In a perfect system, we would have a Breakpoint for each hand and each number of players yet to act. However, this is highly impractical, so we will assume each breakpoint is linearly proportional to the number of players yet to act, and use the Breakpoints from calculations that assume you have only one hand left to beat.

This will cause you to err on the side of caution when facing many players behind you, holding hands that have little chance of being the best but decent chances of drawing out on almost anything, like small pairs or suited connectors. As a result, we will mollify the impact of the biggest error our assumptions introduce, and that is the assumption we will always be heads-up when we call; in fact, having aggravated our opponents for hours with nothing but all-in moves preflop, one could almost expect a larger than normal chance of this happening.

So, without further ado, here's the first rule of our improved "System", which tells us how to calculate the value you will compare to the Breakpoint, a value which we will call the "Risk": if you are the first person in the pot, divide your stack by the total blind and ante money. Multiply this ratio by the number of players yet to act behind you to get your Risk. If the Risk is at or below the Breakpoint for your hand, move all-in.

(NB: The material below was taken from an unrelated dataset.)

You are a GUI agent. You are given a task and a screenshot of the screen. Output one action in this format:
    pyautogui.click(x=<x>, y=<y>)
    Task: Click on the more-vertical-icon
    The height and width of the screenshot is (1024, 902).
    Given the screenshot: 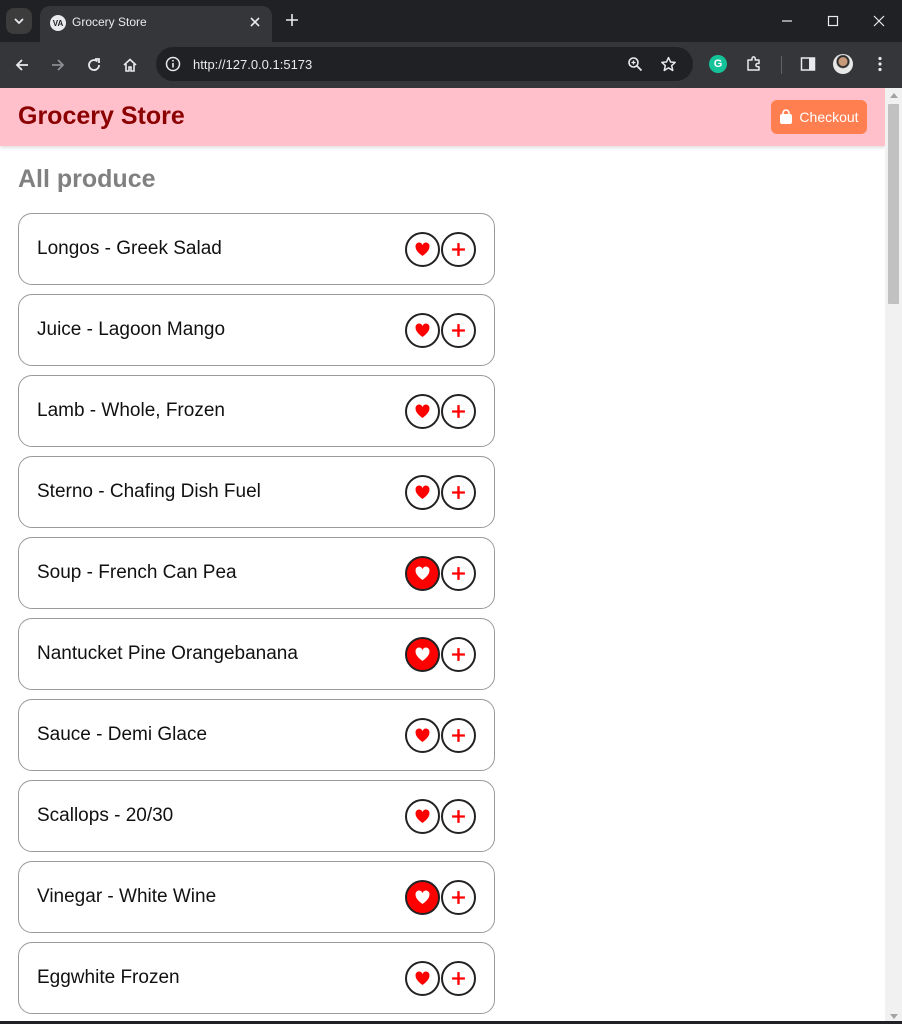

One example of the Sklansky system

One thing to point out - notice how well AK does as a move-in hand: third best when suited, fifth best when offsuit. This is why we disagree strongly with authors who say that moving all-in with AK is generally a horrible play on the grounds that even a pair of deuces is a favorite. While this is true, you are just as likely to be an underdog preflop when you have deuces as when you have AK, and when you're an underdog with deuces, you're a huge one, but it is virtually impossible to be a big dog with AK. Incidentally, pocket deuces have a Breakpoint of 25, putting it on par with ace-five suited or ace-eight offsuit as a move-in hand.

Here's a typical scenario to show our calculations. With blinds of 400/800 and a 25-chip ante, you are the first of ten players to act with a stack of 10,000 and you are dealt AK suited. There is 1,400 in the pot, and your stack is a bit more than 7 times that. A ratio of 7:1 x 9 players to act gives a Risk of 63, well below the Breakpoint of 185, so you push in. If the blinds were only, say, 50/100, our Risk would be 8 times larger at well over 400, meaning that even pushing a pair of kings would be unprofitable if only aces will call us.

When others have entered the pot ahead of us, we calculate our Risk as normal, and then we multiply by the so-called "Volunteer Factor" to get our final Risk value. The Volunteer Factor starts at one, and for each person who limps into the pot, add one to the VF. If they raise, or call a raise, instead of adding one, add the "multiple" of their bet to the big blind. Here are some examples. In all cases, we assume the blinds are 200/400 and we have a stack of 6,000 on the button, so barring additional players in the pot, a stack-to-blind ratio of 10:1 and two players to act gives us a starting Risk of 20.

1. One person limps in front of us. Here, we multiply our Risk of 20 by a Volunteer Factor of 2 (us + 1 limper) for a final Risk of 40, meaning we would push with 66+, ATs+ and AJo+.

2. Someone opens for a raise to 900. The person entering the pot is raising the big blind to 225% its original value, so our VF is 3.25 (us + 2.25:1 raise), giving us a final risk of 65. We'd be re-raising with nines or better, and any AQ or better.

3. Someone opens for a raise to 1,400. The opening raise here is to 350% of the big blind, so our VF is 4.5, and our final risk is 90. Jacks or better, AQs and any AK are needed to make this all-in re-raise.

4. Someone raises to 1,400 and a second player raises to 6,000. Duck. Well, not quite, but close enough. Going with our System, the two raises are to 350% and 1,500%, for a VF of 19.5, and our System would only have us move in with two aces.

You might make adjustments based on your observations, and another question to think about is what to do if we are in the big blind and see the flop for free.